Well, there's a new one.

Never heard of it before.....someone had to be first.
I don't think I'd be inclined to persue it though if it is only when in extreme cold circumstances.
I'd be afraid of letting anyone dissect the heater box trying to resolve the issue and getting a bunch of rattles in place of a squeak.

Rob


----------



## Tustin1 (May 12, 2013)

I was just wondering if it was something common to the Cruze. I used to be the parts manager at a Mazda dealership and we had the same complaint on a Mazda 3 and ended up tearing the dash/heater box apart several times trying to remedy the situation. 

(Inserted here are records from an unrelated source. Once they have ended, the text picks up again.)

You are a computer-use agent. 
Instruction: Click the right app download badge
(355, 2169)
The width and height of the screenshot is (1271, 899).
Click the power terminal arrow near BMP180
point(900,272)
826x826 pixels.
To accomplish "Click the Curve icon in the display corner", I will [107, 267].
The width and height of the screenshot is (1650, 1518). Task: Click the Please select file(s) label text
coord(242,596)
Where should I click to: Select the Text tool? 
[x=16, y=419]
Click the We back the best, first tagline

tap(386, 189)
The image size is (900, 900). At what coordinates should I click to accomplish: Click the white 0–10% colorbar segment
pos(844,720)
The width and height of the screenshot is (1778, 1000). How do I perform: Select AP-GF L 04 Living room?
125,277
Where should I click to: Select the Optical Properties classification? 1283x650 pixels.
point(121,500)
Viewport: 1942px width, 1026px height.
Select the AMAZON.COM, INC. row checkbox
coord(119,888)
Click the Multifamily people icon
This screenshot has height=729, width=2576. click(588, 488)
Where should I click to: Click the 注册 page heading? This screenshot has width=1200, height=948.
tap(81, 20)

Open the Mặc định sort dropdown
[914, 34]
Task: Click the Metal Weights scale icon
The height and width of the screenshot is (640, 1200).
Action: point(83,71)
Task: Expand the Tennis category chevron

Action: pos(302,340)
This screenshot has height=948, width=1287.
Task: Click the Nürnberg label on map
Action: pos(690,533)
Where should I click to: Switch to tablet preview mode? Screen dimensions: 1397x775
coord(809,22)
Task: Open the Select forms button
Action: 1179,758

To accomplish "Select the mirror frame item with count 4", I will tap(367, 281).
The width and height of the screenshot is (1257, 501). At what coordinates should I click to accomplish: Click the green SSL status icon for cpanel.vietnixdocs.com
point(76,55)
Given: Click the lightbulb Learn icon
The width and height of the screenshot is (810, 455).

It actually sounds like the doors are having problems changing position, like something is rubbing ever so slightly. Unless it gets really bad or starts doing it all the time, I'll just end up living with it most likely...


----------



## Robby (Mar 1, 2013)

I think you are on track.
Each of the air doors in the heater box (my term) have a foam seal to prevent air leaks (and whistleing) when it is closed.
The heater box walls contract a bit (as well as everything else) at the same time the seals stiffen.
One of your seals may be fractionally misplaced and as the box walls contract a bit of additional drag against the seal develops.
A bit of noise is the result.

You may find, after a season of use, the seals have conformed to the box walls and the noise disappears anyways.

We'll see, eh?

Rob


----------



## newsguy99 (May 24, 2013)

I hear it as well in my car.. Its really bad, if you're setting in the car for 5+ minutes, and your hear a slight buzzing, and then can hear those doors close. I'm assuming to keep the outside air, out, while the car is turned off, and parked.


----------



## Chevy Customer Care (Oct 29, 2011)

Tustin1 said:


> I was just wondering if it was something common to the Cruze. I used to be the parts manager at a Mazda dealership and we had the same complaint on a Mazda 3 and ended up tearing the dash/heater box apart several times trying to remedy the situation.
> 
> It actually sounds like the doors are having problems changing position, like something is rubbing ever so slightly. Unless it gets really bad or starts doing it all the time, I'll just end up living with it most likely...


Hey Tustin1,

Let us know if anything changes. We are happy to assist any way possible. We can be reached via PM.

Sincerely, 

Jonathan A. (Assisting Erica)
Chevrolet Customer Care


----------



## ChuzCruze (Feb 9, 2012)

Tustin1 - my Cruze did the same exact thing. When changing vent modes it would almost sound like the blend doors were binding and then breaking free, only to bind again. It only did it in cold weather. The sound was like a creaking/moaning sound. I have the coolant smell issue inside my Cruze and the last attempt to fix the problem was to replace the HVAC assembly with a new unit (without the glycol based grease). This solved my blend door noises completely. You cannot even hear the blend doors change position, which is great. Unfortunately it didn't solve my coolant smell issue inside the vehicle.


----------